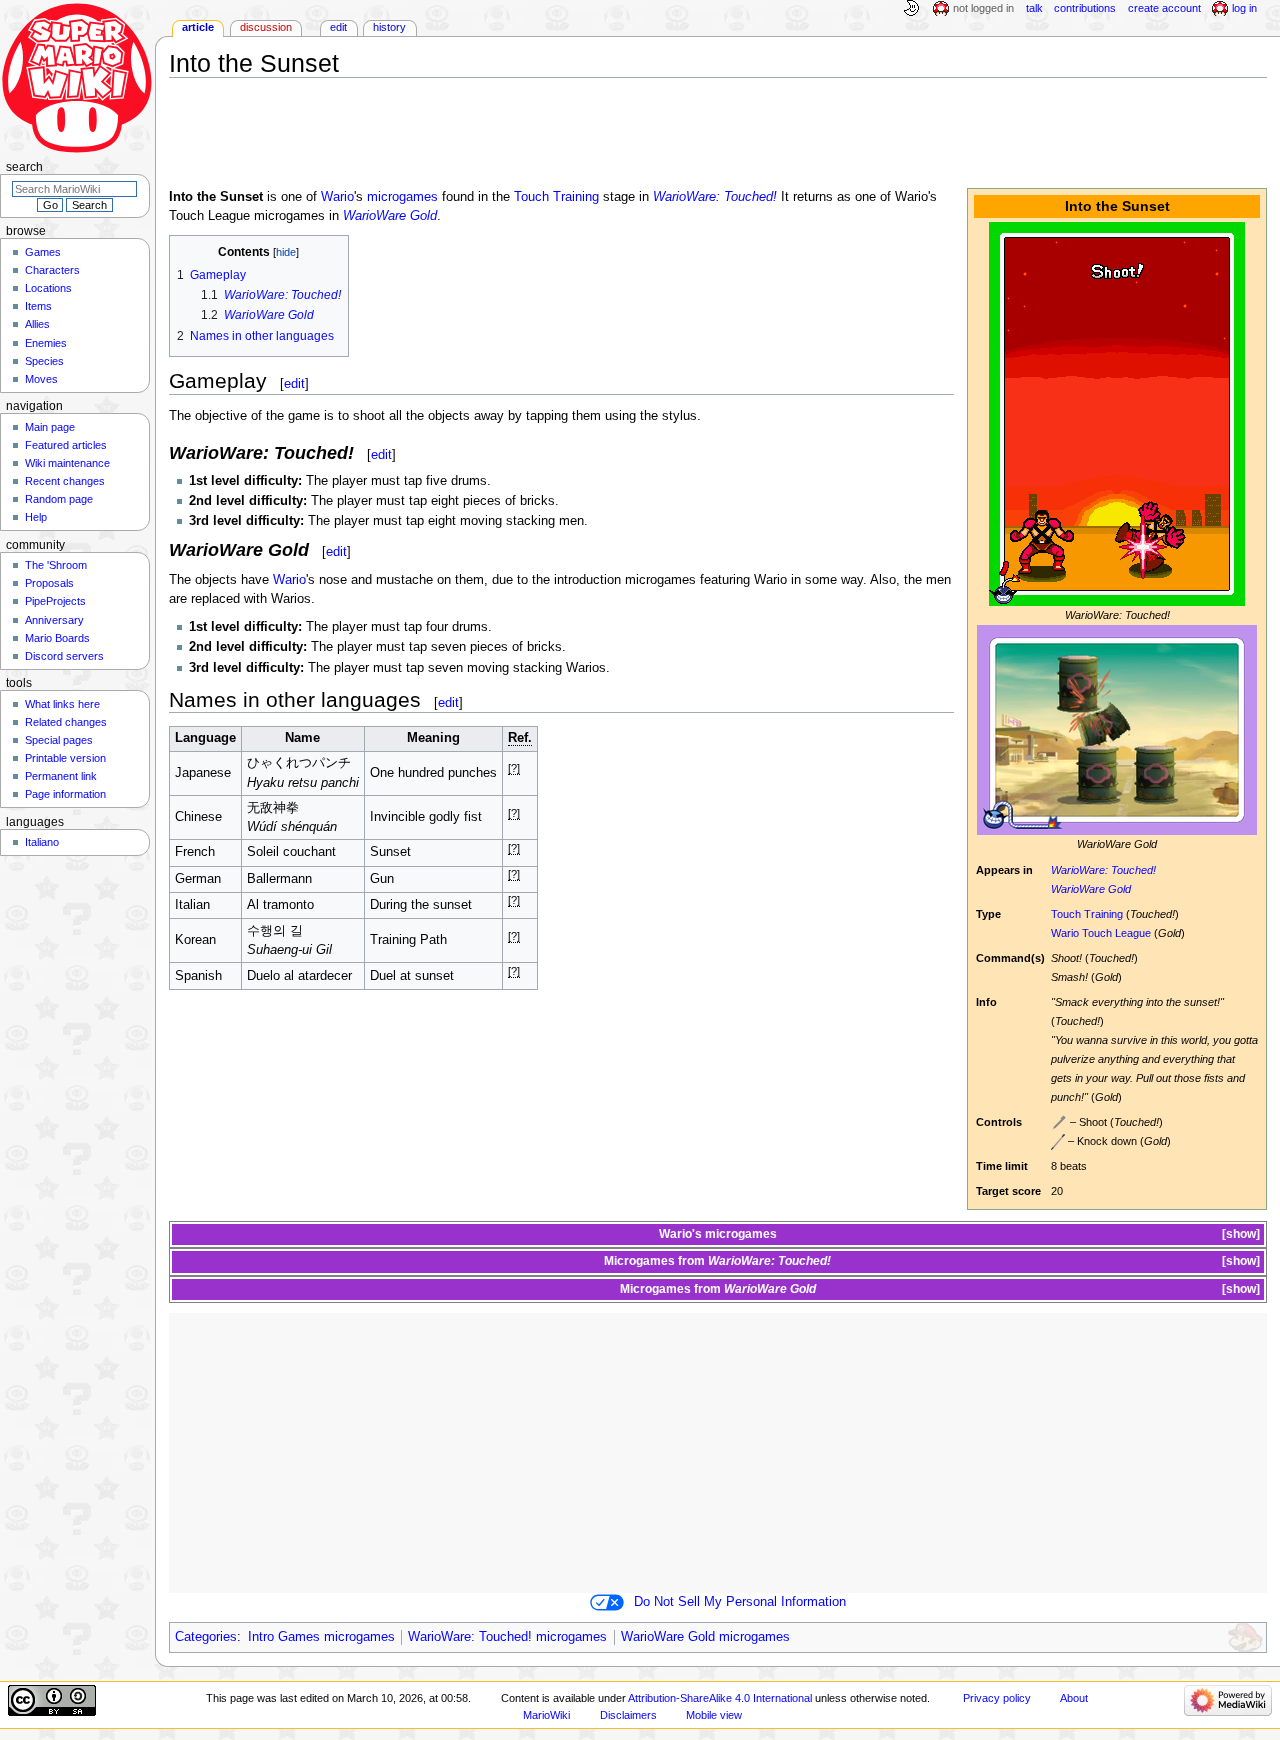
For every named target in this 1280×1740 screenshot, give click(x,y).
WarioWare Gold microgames (705, 1637)
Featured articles (66, 445)
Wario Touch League (1101, 933)
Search (24, 167)
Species (44, 361)
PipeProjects (55, 601)
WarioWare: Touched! (1103, 870)
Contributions (1085, 8)
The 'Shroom (56, 565)
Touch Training (1087, 914)
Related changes (66, 722)
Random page (59, 499)
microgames (402, 197)
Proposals (49, 583)
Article (198, 27)
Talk (1034, 8)
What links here (62, 704)
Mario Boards (57, 638)
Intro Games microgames (321, 1637)
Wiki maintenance (67, 463)
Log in (1244, 8)
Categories (206, 1637)
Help (36, 517)
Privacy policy (997, 1698)
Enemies (46, 343)
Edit (338, 27)
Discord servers (64, 656)
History (389, 27)
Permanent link (61, 776)
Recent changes (65, 481)
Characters (52, 270)
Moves (41, 379)
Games (43, 252)
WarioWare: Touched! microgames (507, 1637)
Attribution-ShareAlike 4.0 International (720, 1698)
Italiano (42, 842)
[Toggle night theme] (911, 9)
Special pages (59, 740)
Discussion (266, 27)
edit (294, 383)
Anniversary (54, 620)
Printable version (65, 758)
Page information (65, 794)
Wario (337, 197)
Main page (50, 427)
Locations (48, 288)
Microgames (639, 1261)
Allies (37, 324)
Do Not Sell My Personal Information (740, 1602)
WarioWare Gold (1091, 889)
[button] (1239, 1234)
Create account (1164, 8)
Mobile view (714, 1715)
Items (38, 306)
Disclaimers (628, 1715)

◆ EXERCISE PROMPT ◆
Taking the entries above, write out exactly each line from the one holding "Related changes (66, 722)" to the one holding "Locations (48, 288)", both included, and stop there.

◆ YOUR RESPONSE ◆
Related changes (66, 722)
Random page (59, 499)
microgames (402, 197)
Proposals (49, 583)
Article (198, 27)
Talk (1034, 8)
What links here (62, 704)
Mario Boards (57, 638)
Intro Games microgames (321, 1637)
Wiki maintenance (67, 463)
Log in (1244, 8)
Categories (206, 1637)
Help (36, 517)
Privacy policy (997, 1698)
Enemies (46, 343)
Edit (338, 27)
Discord servers (64, 656)
History (389, 27)
Permanent link (61, 776)
Recent changes (65, 481)
Characters (52, 270)
Moves (41, 379)
Games (43, 252)
WarioWare: Touched! microgames (507, 1637)
Attribution-ShareAlike 4.0 International (720, 1698)
Italiano (42, 842)
[Toggle night theme] (911, 9)
Special pages (59, 740)
Discussion (266, 27)
edit (294, 383)
Anniversary (54, 620)
Printable version (65, 758)
Page information (65, 794)
Wario (337, 197)
Main page (50, 427)
Locations (48, 288)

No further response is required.